[[ DATA IN THIS EXERCISE open ]]

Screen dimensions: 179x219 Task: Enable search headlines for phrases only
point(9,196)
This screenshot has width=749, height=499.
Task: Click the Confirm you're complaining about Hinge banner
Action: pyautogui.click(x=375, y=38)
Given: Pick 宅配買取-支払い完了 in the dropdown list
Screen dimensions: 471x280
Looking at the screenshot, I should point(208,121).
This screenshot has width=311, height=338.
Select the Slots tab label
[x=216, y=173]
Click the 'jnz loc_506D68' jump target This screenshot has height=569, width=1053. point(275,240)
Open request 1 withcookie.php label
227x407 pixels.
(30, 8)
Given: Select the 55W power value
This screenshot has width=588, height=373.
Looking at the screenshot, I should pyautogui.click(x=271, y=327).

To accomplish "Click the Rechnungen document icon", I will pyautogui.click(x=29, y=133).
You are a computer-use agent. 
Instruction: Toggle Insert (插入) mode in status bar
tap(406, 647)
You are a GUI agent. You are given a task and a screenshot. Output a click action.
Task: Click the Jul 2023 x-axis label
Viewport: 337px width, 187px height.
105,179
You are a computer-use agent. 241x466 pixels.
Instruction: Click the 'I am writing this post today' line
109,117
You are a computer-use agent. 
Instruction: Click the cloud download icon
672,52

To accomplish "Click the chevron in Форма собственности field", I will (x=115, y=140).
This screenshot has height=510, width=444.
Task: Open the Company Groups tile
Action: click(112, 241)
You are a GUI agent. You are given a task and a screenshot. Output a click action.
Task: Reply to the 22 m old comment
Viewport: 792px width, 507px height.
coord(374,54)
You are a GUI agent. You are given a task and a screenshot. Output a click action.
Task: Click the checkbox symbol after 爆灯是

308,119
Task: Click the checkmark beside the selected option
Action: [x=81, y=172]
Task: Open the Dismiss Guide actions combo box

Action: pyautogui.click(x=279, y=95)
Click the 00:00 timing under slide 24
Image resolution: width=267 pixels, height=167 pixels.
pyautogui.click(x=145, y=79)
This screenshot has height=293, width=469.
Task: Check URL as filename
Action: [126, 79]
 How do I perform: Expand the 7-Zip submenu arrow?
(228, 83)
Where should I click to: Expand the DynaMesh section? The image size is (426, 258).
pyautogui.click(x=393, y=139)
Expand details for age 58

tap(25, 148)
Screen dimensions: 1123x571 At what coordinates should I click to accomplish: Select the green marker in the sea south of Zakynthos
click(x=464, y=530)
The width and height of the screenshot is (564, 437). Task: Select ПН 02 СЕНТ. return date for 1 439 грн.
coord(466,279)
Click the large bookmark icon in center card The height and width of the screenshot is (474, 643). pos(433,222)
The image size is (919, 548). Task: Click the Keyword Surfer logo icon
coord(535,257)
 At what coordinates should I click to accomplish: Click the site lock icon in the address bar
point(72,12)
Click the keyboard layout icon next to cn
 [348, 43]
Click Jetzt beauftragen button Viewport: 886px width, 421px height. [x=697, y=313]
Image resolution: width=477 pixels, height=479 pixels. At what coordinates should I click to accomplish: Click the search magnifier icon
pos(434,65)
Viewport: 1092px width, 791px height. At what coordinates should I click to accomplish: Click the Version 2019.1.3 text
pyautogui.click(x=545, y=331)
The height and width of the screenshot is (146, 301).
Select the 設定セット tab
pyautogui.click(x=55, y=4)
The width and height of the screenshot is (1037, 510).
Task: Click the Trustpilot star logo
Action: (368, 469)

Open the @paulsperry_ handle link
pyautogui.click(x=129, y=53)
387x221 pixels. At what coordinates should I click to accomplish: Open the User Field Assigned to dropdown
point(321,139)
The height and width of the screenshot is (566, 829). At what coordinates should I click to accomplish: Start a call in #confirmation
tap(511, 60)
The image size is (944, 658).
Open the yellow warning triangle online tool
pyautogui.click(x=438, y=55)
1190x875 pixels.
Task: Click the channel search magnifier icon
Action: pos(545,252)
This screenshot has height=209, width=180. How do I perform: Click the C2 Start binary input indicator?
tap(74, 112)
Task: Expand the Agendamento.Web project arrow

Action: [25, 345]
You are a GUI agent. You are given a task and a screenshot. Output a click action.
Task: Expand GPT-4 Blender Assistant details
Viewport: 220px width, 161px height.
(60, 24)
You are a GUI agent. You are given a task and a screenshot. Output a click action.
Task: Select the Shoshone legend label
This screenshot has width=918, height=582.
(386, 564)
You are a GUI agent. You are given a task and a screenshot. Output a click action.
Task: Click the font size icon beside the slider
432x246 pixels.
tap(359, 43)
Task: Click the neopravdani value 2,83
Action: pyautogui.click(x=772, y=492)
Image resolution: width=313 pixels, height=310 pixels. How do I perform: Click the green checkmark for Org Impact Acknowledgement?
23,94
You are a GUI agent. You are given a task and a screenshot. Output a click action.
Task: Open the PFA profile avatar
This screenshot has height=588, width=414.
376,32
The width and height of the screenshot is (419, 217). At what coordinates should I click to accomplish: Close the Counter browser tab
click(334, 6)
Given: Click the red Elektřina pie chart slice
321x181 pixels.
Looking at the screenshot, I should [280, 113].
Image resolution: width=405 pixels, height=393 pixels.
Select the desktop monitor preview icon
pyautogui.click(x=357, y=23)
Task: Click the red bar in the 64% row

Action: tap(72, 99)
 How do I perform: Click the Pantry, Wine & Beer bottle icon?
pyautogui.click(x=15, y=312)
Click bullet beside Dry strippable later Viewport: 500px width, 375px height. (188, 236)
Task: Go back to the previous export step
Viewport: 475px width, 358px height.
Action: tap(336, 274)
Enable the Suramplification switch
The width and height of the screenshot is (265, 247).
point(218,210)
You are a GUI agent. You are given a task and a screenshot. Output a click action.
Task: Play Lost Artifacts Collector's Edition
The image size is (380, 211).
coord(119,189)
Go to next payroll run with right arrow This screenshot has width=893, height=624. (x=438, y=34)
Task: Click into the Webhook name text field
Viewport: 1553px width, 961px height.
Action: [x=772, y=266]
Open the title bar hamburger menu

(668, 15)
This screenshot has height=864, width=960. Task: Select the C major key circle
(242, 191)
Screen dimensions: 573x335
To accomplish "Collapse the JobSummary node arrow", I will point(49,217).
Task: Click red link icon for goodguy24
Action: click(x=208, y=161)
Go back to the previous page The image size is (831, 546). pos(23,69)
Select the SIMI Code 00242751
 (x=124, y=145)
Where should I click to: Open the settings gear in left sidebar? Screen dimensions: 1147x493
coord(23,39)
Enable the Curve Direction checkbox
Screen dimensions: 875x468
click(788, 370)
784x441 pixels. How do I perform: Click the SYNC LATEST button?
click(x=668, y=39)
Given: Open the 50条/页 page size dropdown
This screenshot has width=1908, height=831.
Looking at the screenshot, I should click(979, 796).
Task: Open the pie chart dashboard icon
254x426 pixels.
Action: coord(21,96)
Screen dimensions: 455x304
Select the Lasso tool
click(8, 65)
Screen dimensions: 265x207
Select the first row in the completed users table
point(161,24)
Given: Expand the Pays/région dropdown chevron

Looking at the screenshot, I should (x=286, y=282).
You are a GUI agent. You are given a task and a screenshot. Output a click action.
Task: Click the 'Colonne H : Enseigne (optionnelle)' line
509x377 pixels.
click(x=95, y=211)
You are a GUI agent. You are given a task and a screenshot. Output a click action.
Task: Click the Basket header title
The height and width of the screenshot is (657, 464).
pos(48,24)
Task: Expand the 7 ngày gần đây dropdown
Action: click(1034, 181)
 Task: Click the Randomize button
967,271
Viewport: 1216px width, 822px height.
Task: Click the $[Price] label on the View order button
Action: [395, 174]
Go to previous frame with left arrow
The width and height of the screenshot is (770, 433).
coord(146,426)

[[ DATA IN THIS EXERCISE closed ]]

* _EXERCISE OBJECTIVE_
So that nothing is lost, return the listing exactly and completely.

* _SOLUTION BELOW_
Screen dimensions: 179x219 Task: Enable search headlines for phrases only
point(9,196)
This screenshot has width=749, height=499.
Task: Click the Confirm you're complaining about Hinge banner
Action: pyautogui.click(x=375, y=38)
Given: Pick 宅配買取-支払い完了 in the dropdown list
Screen dimensions: 471x280
Looking at the screenshot, I should point(208,121).
This screenshot has width=311, height=338.
Select the Slots tab label
[x=216, y=173]
Click the 'jnz loc_506D68' jump target This screenshot has height=569, width=1053. point(275,240)
Open request 1 withcookie.php label
227x407 pixels.
(30, 8)
Given: Select the 55W power value
This screenshot has width=588, height=373.
Looking at the screenshot, I should pyautogui.click(x=271, y=327).

To accomplish "Click the Rechnungen document icon", I will pyautogui.click(x=29, y=133).
You are a computer-use agent. 
Instruction: Toggle Insert (插入) mode in status bar
tap(406, 647)
You are a GUI agent. You are given a task and a screenshot. Output a click action.
Task: Click the Jul 2023 x-axis label
Viewport: 337px width, 187px height.
105,179
You are a computer-use agent. 241x466 pixels.
Instruction: Click the 'I am writing this post today' line
109,117
You are a computer-use agent. 
Instruction: Click the cloud download icon
672,52

To accomplish "Click the chevron in Форма собственности field", I will (x=115, y=140).
This screenshot has height=510, width=444.
Task: Open the Company Groups tile
Action: click(112, 241)
You are a GUI agent. You are given a task and a screenshot. Output a click action.
Task: Reply to the 22 m old comment
Viewport: 792px width, 507px height.
coord(374,54)
You are a GUI agent. You are given a task and a screenshot. Output a click action.
Task: Click the checkbox symbol after 爆灯是

308,119
Task: Click the checkmark beside the selected option
Action: [x=81, y=172]
Task: Open the Dismiss Guide actions combo box

Action: pyautogui.click(x=279, y=95)
Click the 00:00 timing under slide 24
Image resolution: width=267 pixels, height=167 pixels.
pyautogui.click(x=145, y=79)
This screenshot has height=293, width=469.
Task: Check URL as filename
Action: [126, 79]
 How do I perform: Expand the 7-Zip submenu arrow?
(228, 83)
Where should I click to: Expand the DynaMesh section? The image size is (426, 258).
pyautogui.click(x=393, y=139)
Expand details for age 58

tap(25, 148)
Screen dimensions: 1123x571 At what coordinates should I click to accomplish: Select the green marker in the sea south of Zakynthos
click(x=464, y=530)
The width and height of the screenshot is (564, 437). Task: Select ПН 02 СЕНТ. return date for 1 439 грн.
coord(466,279)
Click the large bookmark icon in center card The height and width of the screenshot is (474, 643). pos(433,222)
The image size is (919, 548). Task: Click the Keyword Surfer logo icon
coord(535,257)
 At what coordinates should I click to accomplish: Click the site lock icon in the address bar
point(72,12)
Click the keyboard layout icon next to cn
 [348, 43]
Click Jetzt beauftragen button Viewport: 886px width, 421px height. [x=697, y=313]
Image resolution: width=477 pixels, height=479 pixels. At what coordinates should I click to accomplish: Click the search magnifier icon
pos(434,65)
Viewport: 1092px width, 791px height. At what coordinates should I click to accomplish: Click the Version 2019.1.3 text
pyautogui.click(x=545, y=331)
The height and width of the screenshot is (146, 301).
Select the 設定セット tab
pyautogui.click(x=55, y=4)
The width and height of the screenshot is (1037, 510).
Task: Click the Trustpilot star logo
Action: (368, 469)

Open the @paulsperry_ handle link
pyautogui.click(x=129, y=53)
387x221 pixels. At what coordinates should I click to accomplish: Open the User Field Assigned to dropdown
point(321,139)
The height and width of the screenshot is (566, 829). At what coordinates should I click to accomplish: Start a call in #confirmation
tap(511, 60)
The image size is (944, 658).
Open the yellow warning triangle online tool
pyautogui.click(x=438, y=55)
1190x875 pixels.
Task: Click the channel search magnifier icon
Action: pos(545,252)
This screenshot has height=209, width=180. How do I perform: Click the C2 Start binary input indicator?
tap(74, 112)
Task: Expand the Agendamento.Web project arrow

Action: [25, 345]
You are a GUI agent. You are given a task and a screenshot. Output a click action.
Task: Expand GPT-4 Blender Assistant details
Viewport: 220px width, 161px height.
(60, 24)
You are a GUI agent. You are given a task and a screenshot. Output a click action.
Task: Select the Shoshone legend label
This screenshot has width=918, height=582.
(386, 564)
You are a GUI agent. You are given a task and a screenshot. Output a click action.
Task: Click the font size icon beside the slider
432x246 pixels.
tap(359, 43)
Task: Click the neopravdani value 2,83
Action: pyautogui.click(x=772, y=492)
Image resolution: width=313 pixels, height=310 pixels. How do I perform: Click the green checkmark for Org Impact Acknowledgement?
23,94
You are a GUI agent. You are given a task and a screenshot. Output a click action.
Task: Open the PFA profile avatar
This screenshot has height=588, width=414.
376,32
The width and height of the screenshot is (419, 217). At what coordinates should I click to accomplish: Close the Counter browser tab
click(334, 6)
Given: Click the red Elektřina pie chart slice
321x181 pixels.
Looking at the screenshot, I should [280, 113].
Image resolution: width=405 pixels, height=393 pixels.
Select the desktop monitor preview icon
pyautogui.click(x=357, y=23)
Task: Click the red bar in the 64% row

Action: tap(72, 99)
 How do I perform: Click the Pantry, Wine & Beer bottle icon?
pyautogui.click(x=15, y=312)
Click bullet beside Dry strippable later Viewport: 500px width, 375px height. (188, 236)
Task: Go back to the previous export step
Viewport: 475px width, 358px height.
Action: tap(336, 274)
Enable the Suramplification switch
The width and height of the screenshot is (265, 247).
point(218,210)
You are a GUI agent. You are given a task and a screenshot. Output a click action.
Task: Play Lost Artifacts Collector's Edition
The image size is (380, 211).
coord(119,189)
Go to next payroll run with right arrow This screenshot has width=893, height=624. (x=438, y=34)
Task: Click into the Webhook name text field
Viewport: 1553px width, 961px height.
Action: [x=772, y=266]
Open the title bar hamburger menu

(668, 15)
This screenshot has height=864, width=960. Task: Select the C major key circle
(242, 191)
Screen dimensions: 573x335
To accomplish "Collapse the JobSummary node arrow", I will point(49,217).
Task: Click red link icon for goodguy24
Action: click(x=208, y=161)
Go back to the previous page The image size is (831, 546). pos(23,69)
Select the SIMI Code 00242751
 (x=124, y=145)
Where should I click to: Open the settings gear in left sidebar? Screen dimensions: 1147x493
coord(23,39)
Enable the Curve Direction checkbox
Screen dimensions: 875x468
click(788, 370)
784x441 pixels. How do I perform: Click the SYNC LATEST button?
click(x=668, y=39)
Given: Open the 50条/页 page size dropdown
This screenshot has width=1908, height=831.
Looking at the screenshot, I should click(979, 796).
Task: Open the pie chart dashboard icon
254x426 pixels.
Action: coord(21,96)
Screen dimensions: 455x304
Select the Lasso tool
click(8, 65)
Screen dimensions: 265x207
Select the first row in the completed users table
point(161,24)
Given: Expand the Pays/région dropdown chevron

Looking at the screenshot, I should (x=286, y=282).
You are a GUI agent. You are given a task and a screenshot. Output a click action.
Task: Click the 'Colonne H : Enseigne (optionnelle)' line
509x377 pixels.
click(x=95, y=211)
You are a GUI agent. You are given a task and a screenshot. Output a click action.
Task: Click the Basket header title
The height and width of the screenshot is (657, 464).
pos(48,24)
Task: Expand the 7 ngày gần đây dropdown
Action: click(1034, 181)
 Task: Click the Randomize button
967,271
Viewport: 1216px width, 822px height.
Task: Click the $[Price] label on the View order button
Action: [395, 174]
Go to previous frame with left arrow
The width and height of the screenshot is (770, 433).
coord(146,426)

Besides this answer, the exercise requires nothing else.